*Exercise passage*.
#####

Sunday, December 14, 2008

Racing to Submit to Festivals

I was at a racing event today at the California Speedway and it reminded me of the racing that is done by filmmakers to get their films finished and off to festivals for consideration. In fact, many filmmakers time the completion of their post production by the deadline for a festival, often Sundance. "We're aiming for the Sundance deadline" is a popular mantra in the indie film industry. 

This type of thinking is a double-edged sword. It's great to have a deadline as it will keep you working hard toward finishing the film, especially when you don't have a distributor breathing down your neck to finish. It's also great to incentivize your cast, crew and vendors to work quickly as they would like to see their efforts on the big screen at a famous festival too. 

However, there are real downsides toward making a festival submission deadline the completion date for your film. You may end up compromising the quality of your film by racing through important steps in order to finish, or you may turn in a version of your film before it's really ready to be considered by a programmer. In both scenarios, you are not putting the film and its needs first. And it will be apparent to those who are assessing your film for their festival.

It is true that most festivals accept rough cuts but filmmakers should look at this as a viable option if the film is very close to completion. If you know your final version is not going to vary much from the rough cut then you are probably fine submitting it. Perhaps you are only finishing up the color correction or minor visual effects. In many cases, you are fine submitting before a final sound mix is completed but only if your production sound is decent. If the sound is horrendous and causing major wincing throughout then you are best not submitting your film before a sound mix occurs. Sometimes, festivals will allow you to swap out a better, more complete version of the film within 2 to 4 weeks of submitting it but don't count on it. It's up to the programmer and he or she may say no.

#####

*Prompt*. Continue the blog post on racing to submit films to festivals, picking up right after its last paragraph.

*Entries supplied*.
#####

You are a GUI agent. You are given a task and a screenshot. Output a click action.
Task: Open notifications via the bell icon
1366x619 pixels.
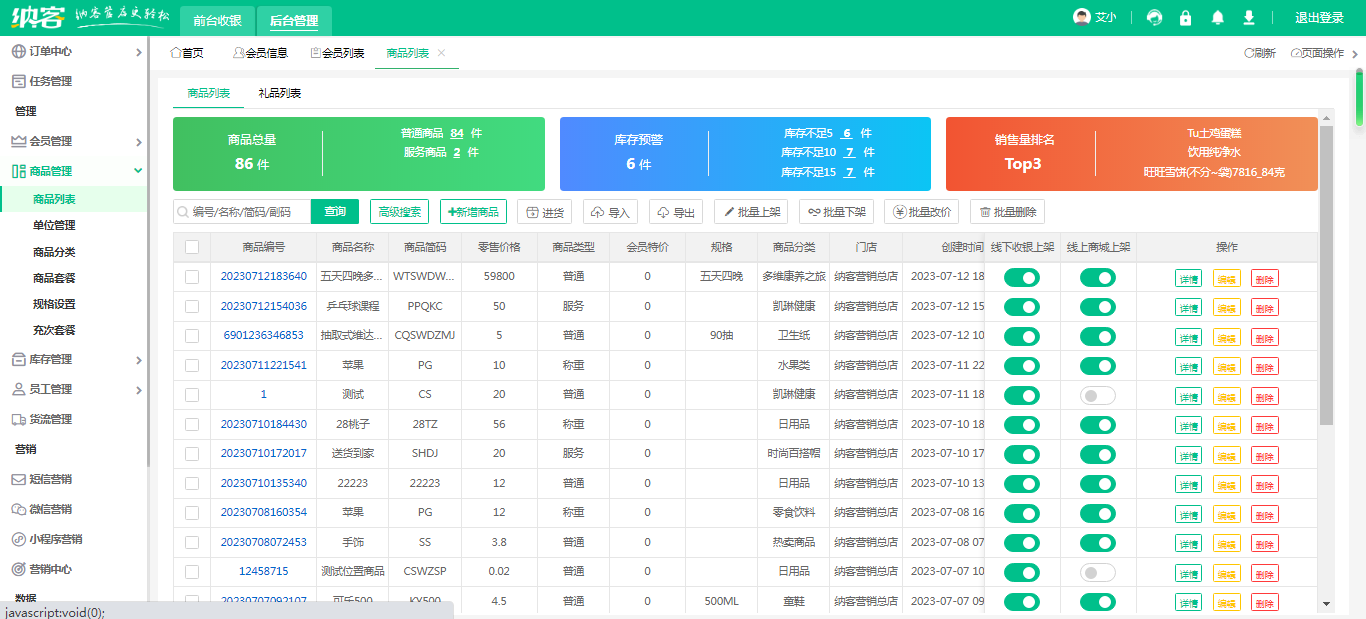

#####

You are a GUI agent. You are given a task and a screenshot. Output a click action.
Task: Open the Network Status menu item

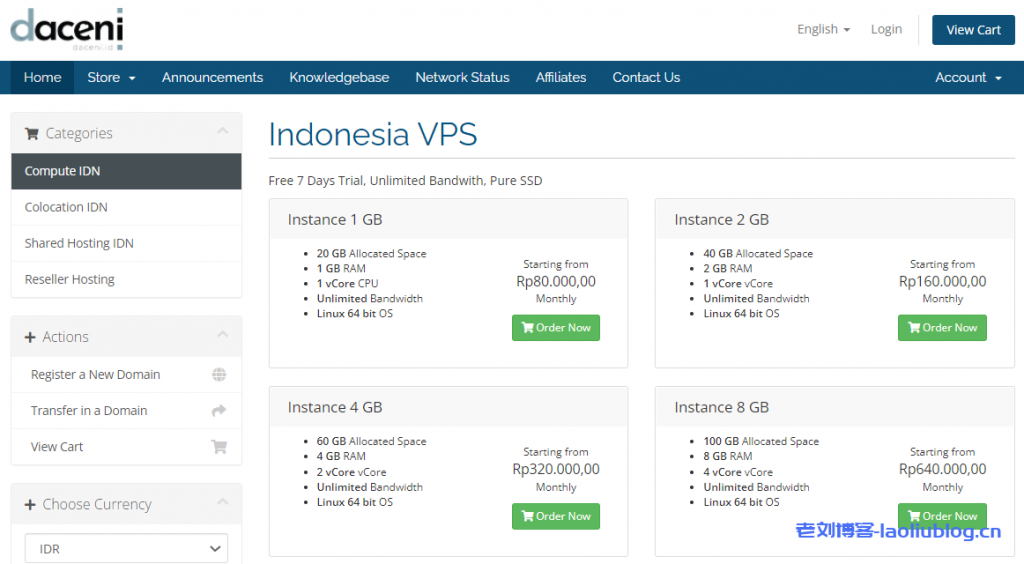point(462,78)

#####

*The answer*.
Bottomline, if you are finding yourself having to seriously compromise the quality of your film for a festival deadline then it's best to forego the submission to that particular festival. There are top-tiered festivals that occur throughout the year. It's best to preserve the quality of the film and your reputation as a filmmaker than to race to try to make a festival deadline. 


1 comment:

Gary said...

I have tried to meet film entry dead lines only to let them pass.
The film I am currently working on will come out better if I go with the flow and not push it for a dead line.
So far this has worked out for me
because I have picked up two Bands
that are willing to let me use some of there songs in my movie for there own exposure avenues..this would of never happened if I would have not been patient.